Man wolle von den Städten lernen, sagte Rupert Stadler in den ersten Jahren der Urban Future Initiative. Dann folgten der Wunsch und die dezidierte Forderung nach einem „Schulterschluss zwischen Politik, Kommunen, Projektentwicklern und der Industrie“. Und jetzt die Kooperationen. Der nächste Schritt. Die sogenannte „Urbane Agenda“. Wo sich Auto und Stadt vernetzen, entstehe für die Bürger ein Zugewinn an Raum, Zeit und Effizienz, ist Stadler überzeugt. „Gleichzeitig lassen sich innovative urbane Technologien, wie pilotiertes Parken oder Fahren, nicht losgelöst vom städtischen Kontext planen.“

Eine dieser Partnerschaften ist Somerville im Großraum Boston mit dem Union Square und dem Stadtteil Assembly Row, außerdem der Geschäftsbezirk Santa Fe in Mexiko-City. Aber auch in Deutschland gibt es Kooperationen. In Ingolstadt und Berlin sind Assistenzsysteme und Ampelsysteme im Einsatz. Und ab 2018 soll Deutschlands erste städtische Teststrecke für pilotiertes Fahren vom Autobahnanschluss Ingolstadt-Süd zum Innovationscampus von Audi auf dem früheren Bayernoil-Gelände entstehen.
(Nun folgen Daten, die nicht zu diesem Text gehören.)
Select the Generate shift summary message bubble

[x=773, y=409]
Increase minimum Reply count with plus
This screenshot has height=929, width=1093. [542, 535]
Manchmal hapert es bei den Kooperationen zur digitalen Urbanität aber noch an den Grundlagen, identisch mit denen in der analogen Welt: Es gibt Verständigungsschwierigkeiten. „Wir haben bei vielen Treffen festgestellt, dass die Begrifflichkeiten der neuen Technologien und Entwicklungen für eine unkompliziertere und verständliche Kommunikation geklärt werden müssen“, sagt Lisa Füting von der Urban Future Initiative. Ein Arbeitskreis mit Wissenschaftlern aus Zürich und Hamburg sowie Experten aus Ingolstadt, München oder Düsseldorf und Mitarbeitern von Audi erarbeiten nun eine Art Handbuch, haben sich gemeinsam mit dem Deutschen Institut für Normung eine Spezifikation zum Ziel gesetzt. Die Grundlage für den von Audi initiierten Standardisierungsprozess.

Bis dahin wird nun also die gemeinsame Sprache gesucht. Für die Zukunft der Städte, die vielerorts schon längst begonnen hat.